3

I'm trying to chain iterators together with one iterator reading from a master file and another iterator taking each line of the master file and processing another file depending on the output of the first.

The working code that I have is as follows

class MasterReader(object):

    def __init__(self, filename):
        self.f = open(filename, "r")

    def __iter__(self):
        return self

    def __next__(self):
        line = self.f.readline().strip()
        if line == "":
            raise StopIteration
        return line


class SubReader(object):

    def __init__(self, mr):
        self.mr = mr

    def __iter__(self):
        self._next()
        return self

    def _next(self):
        self.current = open(self.mr.__next__(), "r")

    def __next__(self):
        while True:
            line = self.current.readline().strip()
            if line == "":
                self._next()

WHAT TO PRODUCE. Pick up the forum post above on chaining Python file iterators at the point where it stops, and continue it.

INFORMATION SUPPLIED.
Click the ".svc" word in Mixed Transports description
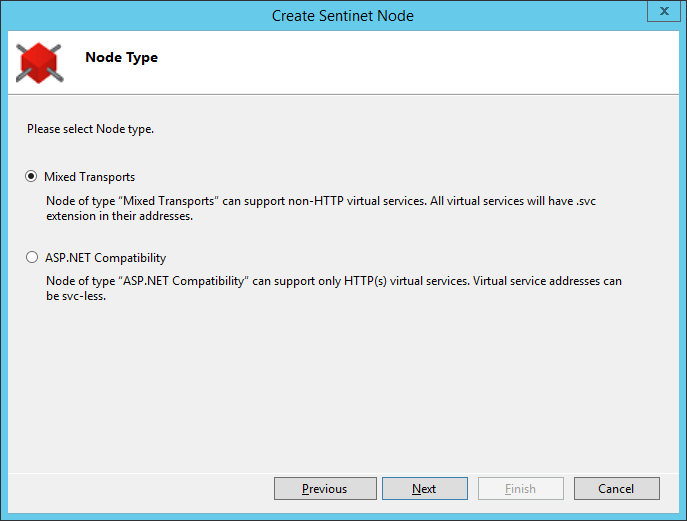687x521 pixels. [x=586, y=201]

RESULT.
                continue
            return line


mr = MasterReader("master")
sr = SubReader(mr)

for line in sr:
    print(line)

Where master is a file containing lines of other files

file1
file2

file1 contains

1.a
1.b
1.c

file2 contains

2.a
2.b
2.c

The output is

1.a
1.b
1.c
2.a
2.b
2.c

Again what I have works, but feels wrong in that I have a while loop in __next__ I'm having to manually check for the end of each sub file and explicitly calling the next line in the master file.

Is there a better/more pythonic way of doing this?

EDIT: This is a simplified problem of what I'm trying to accomplish. In the real version SubReader is going to be threaded and I only want one MasterReader. Actually this won't work for my threading project but want to make sure I'm generalizing iterators before diving deeper into a mess.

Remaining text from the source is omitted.